The government is vowing to set up performance indicators and to release annual progress reports on its work.
ACTION PROMISED IN 2019
On June 3, 2019, the families of the Indigenous women and girls who have gone missing or been murdered across Canada joined Indigenous leaders and federal officials to mark the end of National Inquiry into Missing and Murdered Indigenous Women and Girls.
The top-line finding of the inquiry was that Canada’s has perpetuated violations of Indigenous people, including “assimilationist and genocidal government laws” leading to high rates of violence against Indigenous women, girls, and LGBTQ2S+ people.
With the release of the 1,200 page final report in 2019, emotions were raw and there was hope there would be imminent movement on the recommendations for action within that report after families for decades sought to draw national attention to the higher rates of missing and murdered Indigenous women, girls, and LGBTQ2S+ people. The action plan was initially expected in 2020.
According to Statistics Canada, Indigenous women and girls represented are 12 times more likely to be murdered or missing than non-Indigenous women in Canada.
The recommendations included creating an ombudsperson and tribunal for Indigenous and human rights, long-term funding for education and awareness programs related to preventing violence, policing and criminal justice reforms, and stopping the apprehension of children based on poverty and cultural bias.
Trudeau pledged at that event that the families had his word: “that my government will turn the inquiry’s calls for justice into real, meaningful, Indigenous-led action.”
CRITICS SAY IT FALLS SHORT
However, responding to a copy of the national action plan obtained by CTV News on Wednesday, critics and families still waiting for answers about their missing loved ones said that the plan disappointingly lacks action, is too broad, and lacks clear financial commitments or timelines.
Further, following the release of the national action plan and the “federal pathway” report, both the Conservative and NDP critics expressed frustration.

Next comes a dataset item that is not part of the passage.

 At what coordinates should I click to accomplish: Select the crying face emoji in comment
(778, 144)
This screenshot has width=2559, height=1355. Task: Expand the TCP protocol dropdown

“Rather than delivering a comprehensive plan to address the horrors of violence on Indigenous women and girls, the Liberals produced a plan of inaction with rehashed announcements,” said Conservative MP and Crown-Indigenous relations critic Jamie Schmale in a statement.
NDP MP and women and gender equality critic Lindsay Mathyssen said that more should have been actioned by now.
“It’s been two years since the MMIWG report was tabled, and today’s plan only outlines broad goals with little action attached. The plan includes annual progress report which won’t start for another year. Indigenous women, girls, and 2SLGBTQQIA+ people will continue without justice while the Liberal government drag their feet,” she said in a statement.
Ahead of the plan’s release, the Native Women’s Association of Canada (NWAC) walked away from what they called a “fundamentally flawed” process they had lost confidence in.
Instead, NWAC and some longtime activists said they plan to take matters into their own hands by raising funds and gathering support among Indigenous communities to take their own actions, including a compensation fund for families and survivors.
In an interview on CTV News Channel on Thursday, NWAC CEO Lynne Groulx said she thinks the federal government is “minimizing” its role by issuing its own 30-page pathways report.
“We are very concerned to have seen the government's portion, their pathways document, not have clear initiatives, clear timelines, a clear understanding of who's responsible, and a detailed costing of that,” she said. “We do not feel that this pathways document has the concrete actions that are needed to address the 231 calls for justice.”
With files from CTV National News’ Jill Macyshon and Annie Bergeron-Oliver.
There is a support line available for those impacted by missing and murdered Indigenous women, girls and LGBTQ2S+ people: 1-844-413-6649.
Additional mental-health and community-based emotional support and cultural services are also available through the federal government.